Please review application/shf+xml

Wed Oct 29 18:16:54 CET 2003

On Wednesday, October 29, 2003, 5:33:26 PM, MURATA wrote:

MM> On Mon, 27 Oct 2003 18:06:46 +0100 (MET)
MM> Linus Walleij <triad at df.lth.se> wrote:

>> * We define that shf+xml will use UTF-8 and UTF-16 only, for reasons of
>>   simplicty.

MM> Which UTF-16?  Unfortunately, there are three charsets for UTF-16.
MM> They are "utf-16le", "utf-16be" and "utf-16" (see  RFC 2781).

I believe the answer to this can be found by a case-insensitive string
match between the three stings you give and the string "UTF-16" that I
suggested above.

However, my main reason for suggesting both the encodings that XML
mandates is because the effort to detect and give an error on an
otherwise perfectly fine file in XML that uses UTF-16 and that the
parser would happily accept, seems higher than any utility gained.
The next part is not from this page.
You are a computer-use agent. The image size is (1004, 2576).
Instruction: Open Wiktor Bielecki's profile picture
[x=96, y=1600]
MM> Since this XML format describes hexadecimal data, almost every character
MM> is US-ASCII.  I wonder why we have to double the file size by representing
MM> a US-ASCII character with 16 bits.  1MB in UTF-8 becomes 2MB in UTF-16.

You don't *have* to double the file size. Saying UTF-16 only would, I
agree, double the file size in most cases.
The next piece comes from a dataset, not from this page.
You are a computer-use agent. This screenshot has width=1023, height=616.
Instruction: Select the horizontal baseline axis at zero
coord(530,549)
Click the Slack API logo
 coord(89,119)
Use UTF-8 unless the quantity of human-readable content is large and
the overall size is smaller in UTF-16

>> * We define that in this case the "charset" parameter is omitted, for this
>>   very reason.

MM> If there is more than one choice, I do not think that this is a
MM> good reason to omit the charset parameter.

On the contrary, since both UTF-8 and UTF-16 are accepted by every XML
parser worldwide and since, therefore, using either of these two does
not require an XML declaration with an encoding declaration, then
there is absolutely no problem there.

Forcing the server to construct redundant and frequently erroneous
information in parallel seems especially unwise in this case, because
every parser can accept both encodings and because the string
containing the encoding is not physically present in the file, making
the server have to do byte analysis to compute the value.

-- 
 Chris                            mailto:chris at w3.org